Monday, October 27, 2008

DELANY EXCITEMENT CONTINUES





The only thing going on with my current reading and probably my future reading for a few months to come is the amazing Samuel Delany. That it took me thirty-seven years to find out about how great this writer is and start reading his books just makes me tremble. What else am I missing? A lot, I’m sure. I’ve always, of course, been a fan of sf and other genre fiction and had certainly heard of Delany as a well-regarded author, but I had never happened to read him until one day, when I was in between other reads (probably waiting for my friend Pat to pass off to me another of the Dan Simmons tomes that we spent much of the past year reading), I grabbed The Einstein Intersection off of my own shelves. I had never read it, though I had owned it for years—I think it came home in a bag of paperbacks from a thrift store. I needed a quick read, the book was short and I sort of remembered the author’s name. I read it in two sittings and liked it well enough with its weird milieu and strange degraded future culture and its hints of radical sexuality. I read the Wikipedia article about Delany and learned that he is an African American, dyslexic and gay. I learned that he is the author of plenty of other books whose titles I had heard but had never read. Intrigued, I added some Delany titles to my list of things to read, but didn’t get to them immediately: Pat and I were still in the Simmons phase and I had a couple of other things on deck anyway. Also, I didn’t own copies of anymore Delany books, could not consider for money reasons purchasing any of them and had not yet gotten a library card here in OKC.

A few weeks ago I did get the library card and one of the first things that I checked out was the thick, dense, astounding and confounding Dhalgren. I will write later in more detail about this novel, but for the moment I will just paraphrase one of the blurbs on the cover of the Vintage edition and say the it is a city/novel/labyrinth that swallows astonished readers (like me) whole. Utterly shaken and thrilled by Dhalgren, I went back to the library and picked up Empire Star and Babel-17 (published in a beautiful edition by Vintage in the manner of an Ace double with both novels in one back, back to back and flipped) and Stars in my Pocket Like Grains of Sand. I finished the first two mostly while in airports and on planes during a recent trip to visit my parents in Wisconsin. I am deep into Stars right now. I love these books and I hope no one else makes the mistake I did and wait their entire lives before discovering them.
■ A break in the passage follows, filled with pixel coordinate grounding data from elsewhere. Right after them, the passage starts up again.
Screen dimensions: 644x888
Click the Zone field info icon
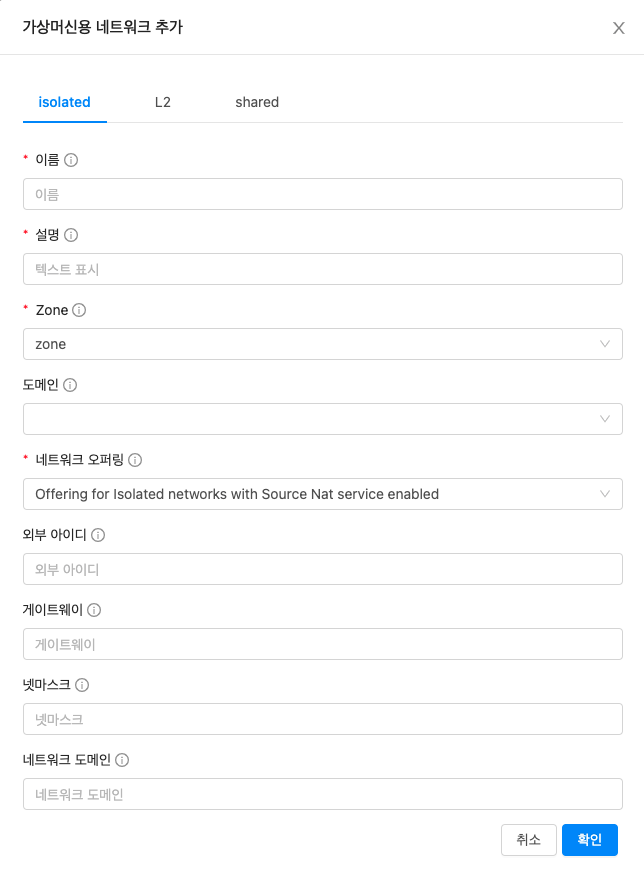79,310
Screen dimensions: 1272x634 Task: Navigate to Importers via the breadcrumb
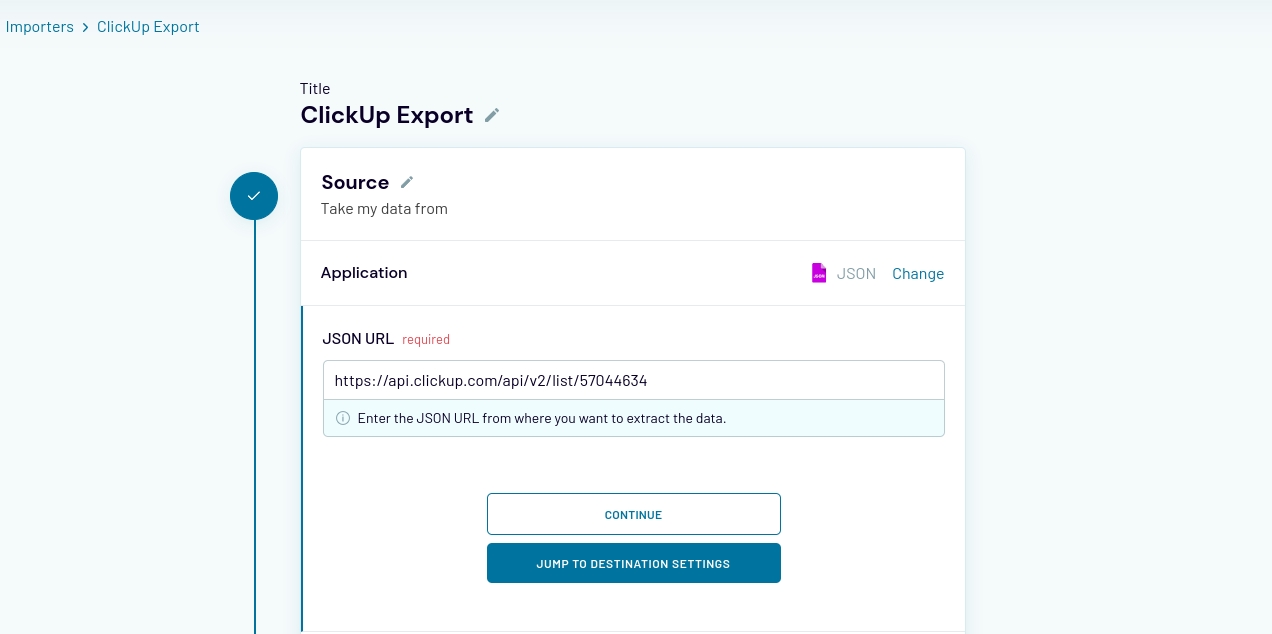(x=40, y=27)
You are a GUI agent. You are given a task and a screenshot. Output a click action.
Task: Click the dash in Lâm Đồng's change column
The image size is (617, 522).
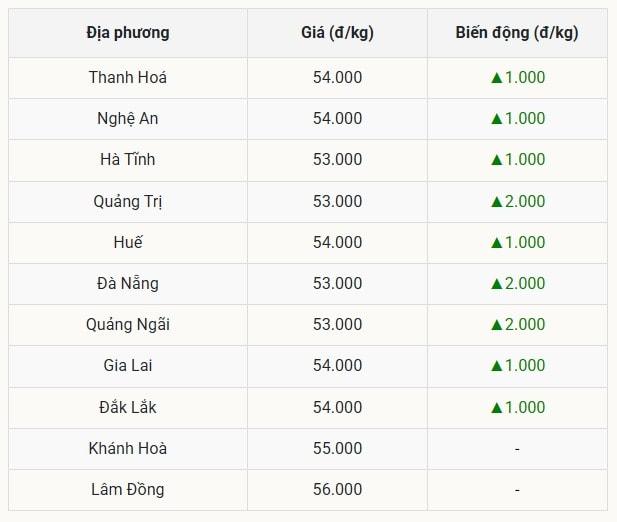[x=517, y=490]
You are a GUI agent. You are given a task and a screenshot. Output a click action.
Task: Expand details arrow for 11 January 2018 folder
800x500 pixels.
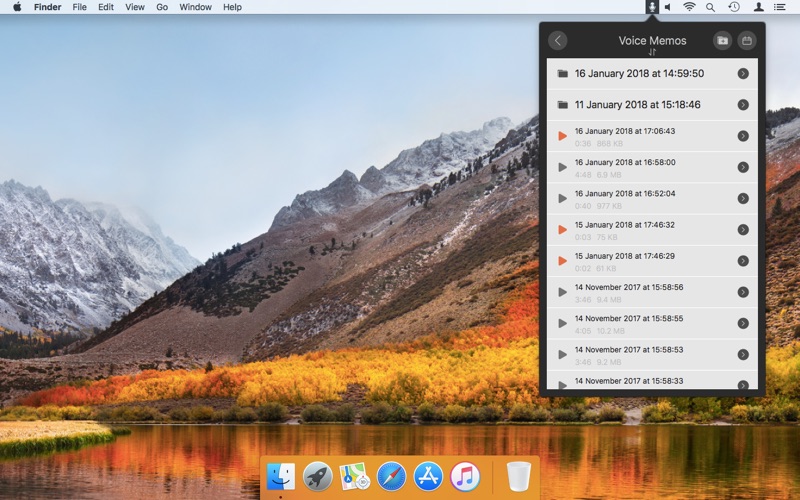(x=743, y=105)
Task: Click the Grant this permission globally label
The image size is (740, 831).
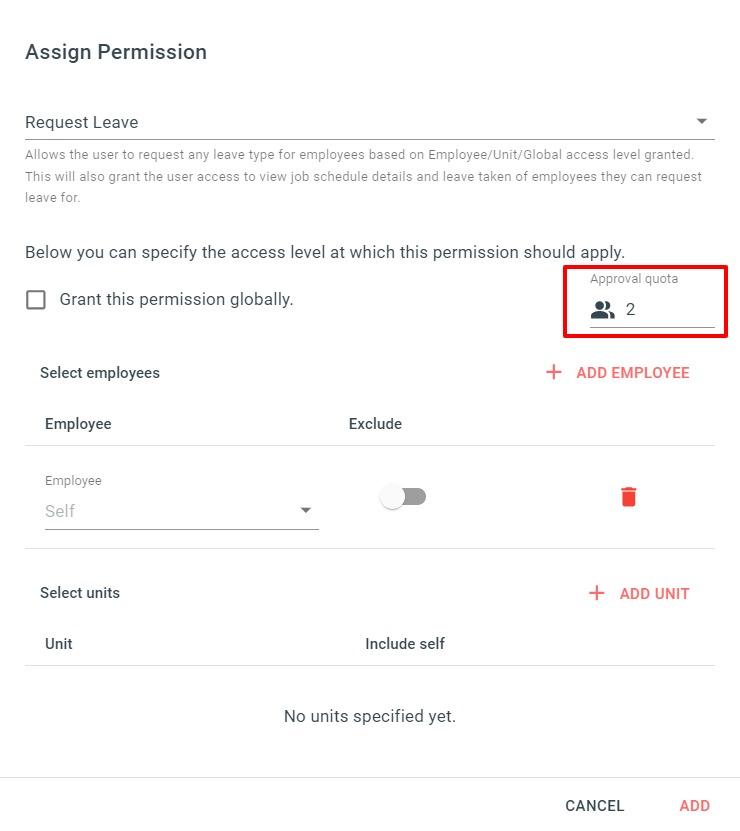Action: tap(176, 299)
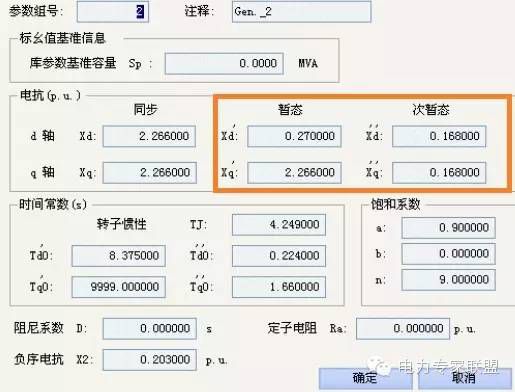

When I read Delany I am reminded of something that I heard writer China Mieville say in an interview on Agony Column. I don’t remember the exact quotation, but he described two ways of writing—the writing itself, the language used—that have their adherents. One of them is the idea that the language used to tell the tale should be a clear pane of glass through which the story is seen. Another way of thinking about it is that the language is more of a stained-glass window and the story is perceived through its colors and refractions and by peering deeply into it. Delany is definitely a stained-glass kind of writer and he asks a lot of the reader but the reward is huge.